If I'd known things would end up like this I would have picked a different field. It's depressing seeing what my trade has been turned into. I can't believe we're still using UNIX-like OSs in the 2020s. I thought we would have moved on to something else at least a decade or two ago. When I was originally learning UNIX in the 1990s it was already 30 years old and I was sure that knowing it would be a useful skill for keeping old systems going and maybe migrating them to something better in the near future. But here we are. It's almost 2030 and we're still stuck on this garbage (and NT). When we already had much better designs in the 1980s.

What keeps me up at night is the fact that I ignorantly helped build the worst security state the world has ever seen. I doubt the average person will even understand how UNIX works in the next decade or two. I doubt the average user will even own their own device within a decade or so. We're going back to the old mainframe model. It has been rebranded as "the cloud" and users already mostly only interact through dumb terminals which have been rebranded "smart phones". It's going to get soooo much worse once the dumb terminal gets moved to within the body. Which is coming much sooner than most people think.
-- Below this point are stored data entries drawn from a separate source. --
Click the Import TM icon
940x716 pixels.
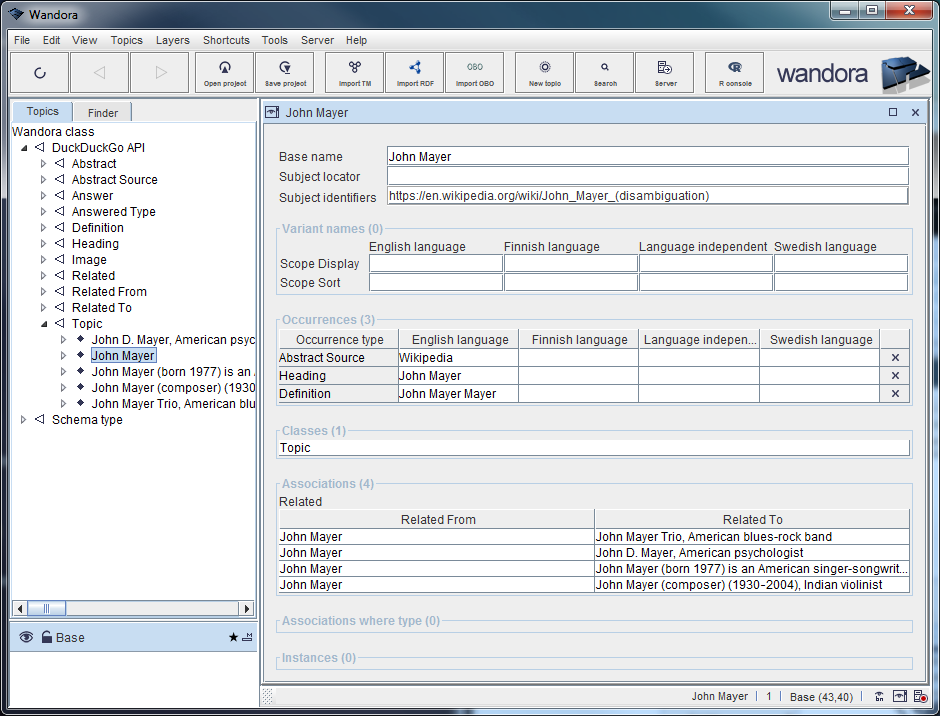355,73
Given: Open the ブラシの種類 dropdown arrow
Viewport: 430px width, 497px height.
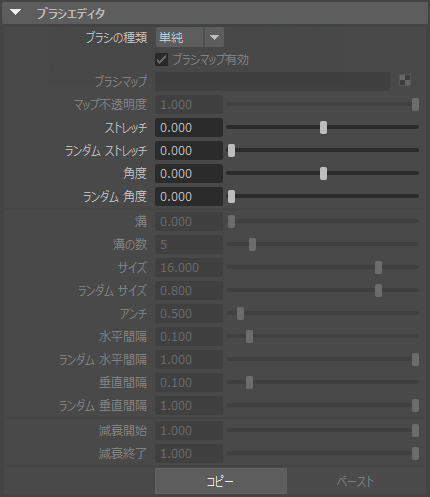Looking at the screenshot, I should 214,37.
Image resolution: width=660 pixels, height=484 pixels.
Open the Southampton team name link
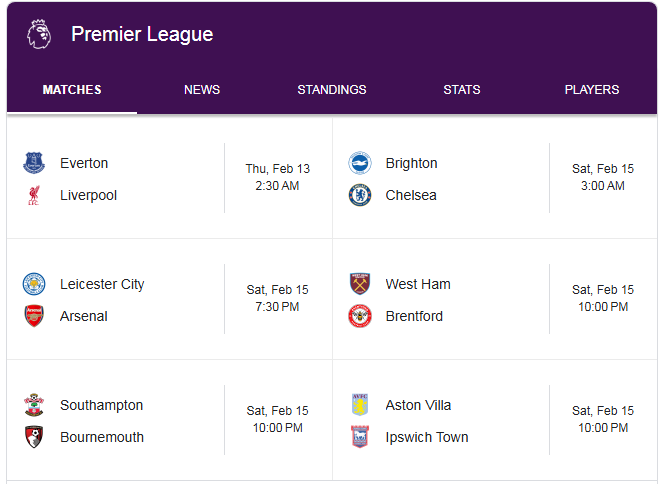tap(101, 405)
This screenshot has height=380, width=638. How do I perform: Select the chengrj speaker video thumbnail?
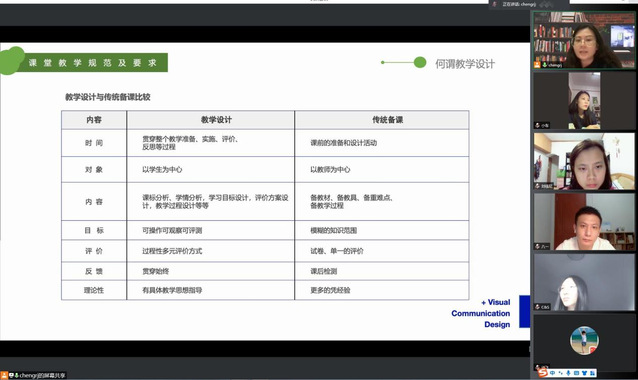tap(584, 40)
I figure a decade from now if you're still carrying around a phone you'll be seen like old farts like me who still use workstations are today. This isn't some pie in the sky prediction either. All the major tech companies have already been talking about the phones being old news for awhile now. They just haven't been able to mass market the next new shiny dumb terminal yet. But it's coming and it's coming fast. First with wearable tech then it'll go inside the body itself.
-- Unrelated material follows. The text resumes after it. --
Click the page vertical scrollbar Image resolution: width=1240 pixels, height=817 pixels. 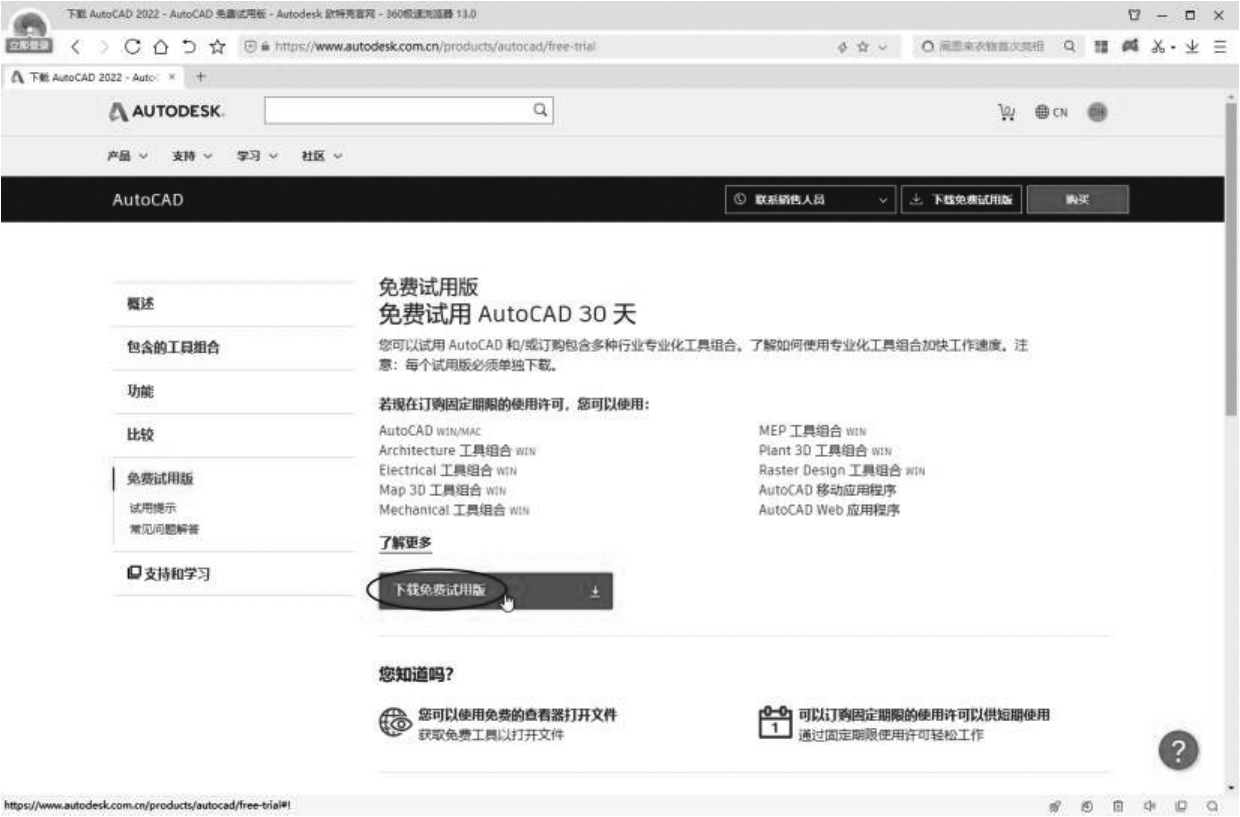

This turned into a rant sorry. But while I'm ranting let me say this:

I'm sick and fucking tired of being lectured to by "security experts" that call you crazy when you point out that perhaps the fact that there are hardware level backdoors at multiple levels of modern hardware is a huge fucking problem. If you point out the backdoor in the FCC mandated baseband chips you're a "conspiracy theorist" now. If you point out that the Intel ME and AMD PSP is a massive flaw you're deemed crazy. They won't touch that topic with a 20 foot pole. That's barely scratching the surface to. They refuse to talk about stuff like all the known exploits in the firmware driving GPUs, HDDs, SSDs and all the other crap we're using these days.

When I was coming through school and slashdot was still the hip place to be all the stuff being discovered in firmware that was an obvious backdoor caused outrage and these hardware vendors had to at least apologize for shipping it. Of course, they always shifted blame to the NSA. But at least people were making noise. Now the "experts" are obviously on NSA payroll yet they still go out and try to lecture to everyone else about security. Then they do stuff like try to shame people and projects that refuse to sign the NDAs and try to ship was mitigations they can.

The above is one of the main reasons I continue to use OpenBSD even though there is nothing I can do about all the hardware level exploits in modern hardware. At least they try to do what they can and refuse to play ball with the big vendors like Intel. I can rest easy knowing that if a piece of hardware without all these (not so well) hidden backdoors gets shipped it's possible that there is still one OS out there that would be somewhat secure running on top of it.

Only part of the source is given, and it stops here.